At this time we don't show progress of in-flight sessions via that mechanism other than the indicator of the number of active threads. That said, it is definitely a good idea just not something we've done anything with to date.

JoeWitt · ‎11-22-2016

Something else worth mentioning that would be good to get your thoughts on @J.Thomas King is the idea of not actually copying in externally referenceable data as a configurable thing. By that we'd simply create a pointer/reference to the original input data wherever it lives (file, http/url, etc..). Then whenever we actually operate on it in the flow we'd access it in its original form. This avoids needless copies tasks and could result in tremendous throughput benefits. The downside being of course that we cannot manage or guarantee the lifecycle of that data but for certain cases this could be fine anyway. Would such a feature be helpful for your case?

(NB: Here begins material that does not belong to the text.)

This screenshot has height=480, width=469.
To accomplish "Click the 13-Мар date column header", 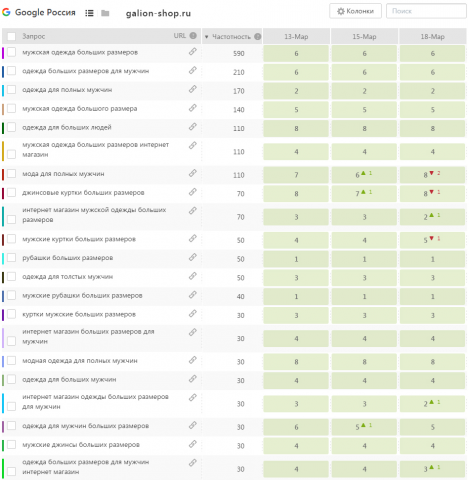I will point(296,36).
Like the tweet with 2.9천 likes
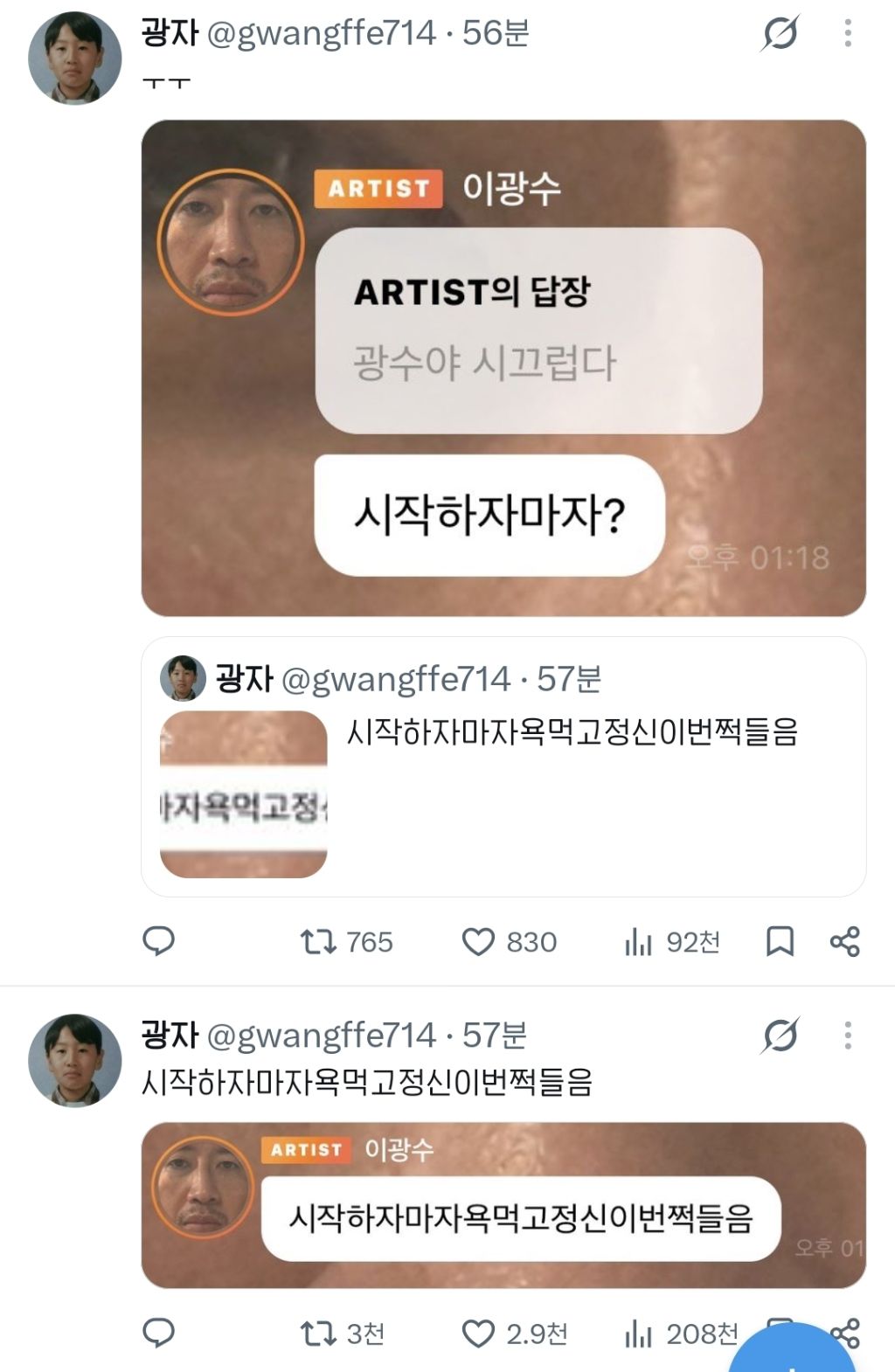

jthomas_t_king · ‎11-22-2016

It's an interesting feature. It would def speed up the process. Not sure if it would help our application at this point. I was just trouble shooting an issue because a co worker thought nifi was not working with large files (was not seeing indication something was happening and thought the system had locked up).

JoeWitt · ‎11-22-2016

Ok, cool. Looks like you have a pretty small heap size so if the thing you do right after grabbing that big object is splitting it make sure you do a two-phase split. The content itself should never be held in memory in full but even the pointers/metadata about the existance of the flow files can add up. Let's say for instance you get the file then split text on line boundaries. Do SplitText with say (1000 lines per split) then another SplitText to get down to single lines. This way we never dump references to 1000000 flow files at once. In the approach I'm mentioning it can handle extremely large inputs because it is never having too much undo bookkeeping. We also intend to make that go away so users don't even have to consider that either.

On your flow the rate you mention is about 20MB/s copy rate which sounds relatively low. That might be worth looking into as well but in any case your point about wanting to be able to observe in-flight behaviors is certainly a compelling user experience idea.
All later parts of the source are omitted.